Supplied passage —
Elderly parents in ill health

5 replies

lifeis48 · 10/10/2023 20:08

My parents health is declining. Both at home with my adult sibling who has learning difficulties. They haven’t a great marriage. Father not supportive of mother’s mental health problems she has had for over 30 years. My father has had undiagnosed ill health for over a year. My mother has depression, comfort eats and is getting very slow, not mobile at all. It’s not been an easy life for her I acknowledge that. My relationship with her has not been easy at times. She talks to me like I’m a child and says hurtful things like ‘I may as well not have a daughter’ if she feels I haven’t been in contact enough. Tbh I find it difficult being in her presence. Do not want to visit as their house is dirty and has started to smell. I have offered to come help her clean it…I got back ‘I can’t smell anything, you’re awful, no you are not helping to clean it etc etc. She is a difficult woman. I don’t know how many times I can keep feeling how I do when she always criticises me. How do I deal with all this.

OP posts:
Turmerictolly · 10/10/2023 21:00

Would they consider a daily carer, maybe just for 'domestic' stuff at first? Social Services can come out and assess if they're not coping.

lifeis48 · 10/10/2023 22:13

No they wouldn’t consider this. If I offered to pay for someone to even do a deep clean they’d be offended. Don’t have visitors as mother is ashamed but doesn’t clean much as she had ‘no energy’. Father hates any stranger in even to decorate. It’s a sad situation.

Exercise objective — Please copy out the entire forum thread about elderly parents above, word for word.

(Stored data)
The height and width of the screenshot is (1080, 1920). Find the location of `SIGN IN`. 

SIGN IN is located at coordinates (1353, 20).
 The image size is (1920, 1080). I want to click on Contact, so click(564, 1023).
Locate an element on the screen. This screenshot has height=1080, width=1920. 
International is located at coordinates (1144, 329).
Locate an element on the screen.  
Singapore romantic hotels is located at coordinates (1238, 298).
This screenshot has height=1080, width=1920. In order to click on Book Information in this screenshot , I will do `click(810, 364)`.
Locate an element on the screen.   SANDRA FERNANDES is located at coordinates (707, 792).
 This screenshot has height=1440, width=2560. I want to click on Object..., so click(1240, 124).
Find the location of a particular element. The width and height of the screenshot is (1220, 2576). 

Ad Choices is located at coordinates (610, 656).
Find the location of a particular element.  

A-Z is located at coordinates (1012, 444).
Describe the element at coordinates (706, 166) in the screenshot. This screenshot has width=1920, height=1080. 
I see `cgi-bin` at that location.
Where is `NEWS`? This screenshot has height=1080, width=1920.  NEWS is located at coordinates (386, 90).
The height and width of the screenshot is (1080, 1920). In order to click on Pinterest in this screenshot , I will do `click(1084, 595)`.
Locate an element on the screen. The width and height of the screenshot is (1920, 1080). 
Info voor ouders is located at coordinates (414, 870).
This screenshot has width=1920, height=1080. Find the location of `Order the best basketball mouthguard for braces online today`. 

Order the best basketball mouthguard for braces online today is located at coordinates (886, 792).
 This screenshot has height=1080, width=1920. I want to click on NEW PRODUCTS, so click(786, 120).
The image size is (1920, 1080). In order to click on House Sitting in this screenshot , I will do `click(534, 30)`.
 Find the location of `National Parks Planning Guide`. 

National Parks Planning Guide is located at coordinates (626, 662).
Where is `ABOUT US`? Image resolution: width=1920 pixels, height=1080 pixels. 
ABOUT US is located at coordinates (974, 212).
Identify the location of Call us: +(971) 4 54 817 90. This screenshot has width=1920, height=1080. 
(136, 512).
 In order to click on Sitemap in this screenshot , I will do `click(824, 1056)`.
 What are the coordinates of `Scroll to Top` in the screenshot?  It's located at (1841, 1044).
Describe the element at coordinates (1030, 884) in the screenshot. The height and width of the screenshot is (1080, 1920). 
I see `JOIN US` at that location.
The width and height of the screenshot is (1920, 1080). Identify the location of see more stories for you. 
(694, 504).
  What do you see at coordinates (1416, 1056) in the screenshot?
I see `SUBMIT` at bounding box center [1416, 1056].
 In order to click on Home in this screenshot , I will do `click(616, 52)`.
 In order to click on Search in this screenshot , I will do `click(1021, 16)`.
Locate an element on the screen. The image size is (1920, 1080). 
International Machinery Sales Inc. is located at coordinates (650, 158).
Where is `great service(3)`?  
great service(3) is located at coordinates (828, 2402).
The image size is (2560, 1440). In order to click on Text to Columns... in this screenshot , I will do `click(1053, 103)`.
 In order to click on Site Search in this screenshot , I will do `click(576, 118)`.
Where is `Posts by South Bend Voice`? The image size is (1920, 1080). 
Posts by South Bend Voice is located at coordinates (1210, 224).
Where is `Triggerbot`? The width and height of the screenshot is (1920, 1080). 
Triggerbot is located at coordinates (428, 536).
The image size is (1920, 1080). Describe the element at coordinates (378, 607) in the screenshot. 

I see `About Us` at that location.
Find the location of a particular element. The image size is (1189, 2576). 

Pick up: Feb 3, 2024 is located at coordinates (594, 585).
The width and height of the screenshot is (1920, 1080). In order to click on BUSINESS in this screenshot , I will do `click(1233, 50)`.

Solution for this task —
Elderly parents in ill health

5 replies

lifeis48 · 10/10/2023 20:08

My parents health is declining. Both at home with my adult sibling who has learning difficulties. They haven’t a great marriage. Father not supportive of mother’s mental health problems she has had for over 30 years. My father has had undiagnosed ill health for over a year. My mother has depression, comfort eats and is getting very slow, not mobile at all. It’s not been an easy life for her I acknowledge that. My relationship with her has not been easy at times. She talks to me like I’m a child and says hurtful things like ‘I may as well not have a daughter’ if she feels I haven’t been in contact enough. Tbh I find it difficult being in her presence. Do not want to visit as their house is dirty and has started to smell. I have offered to come help her clean it…I got back ‘I can’t smell anything, you’re awful, no you are not helping to clean it etc etc. She is a difficult woman. I don’t know how many times I can keep feeling how I do when she always criticises me. How do I deal with all this.

OP posts:
Turmerictolly · 10/10/2023 21:00

Would they consider a daily carer, maybe just for 'domestic' stuff at first? Social Services can come out and assess if they're not coping.

lifeis48 · 10/10/2023 22:13

No they wouldn’t consider this. If I offered to pay for someone to even do a deep clean they’d be offended. Don’t have visitors as mother is ashamed but doesn’t clean much as she had ‘no energy’. Father hates any stranger in even to decorate. It’s a sad situation.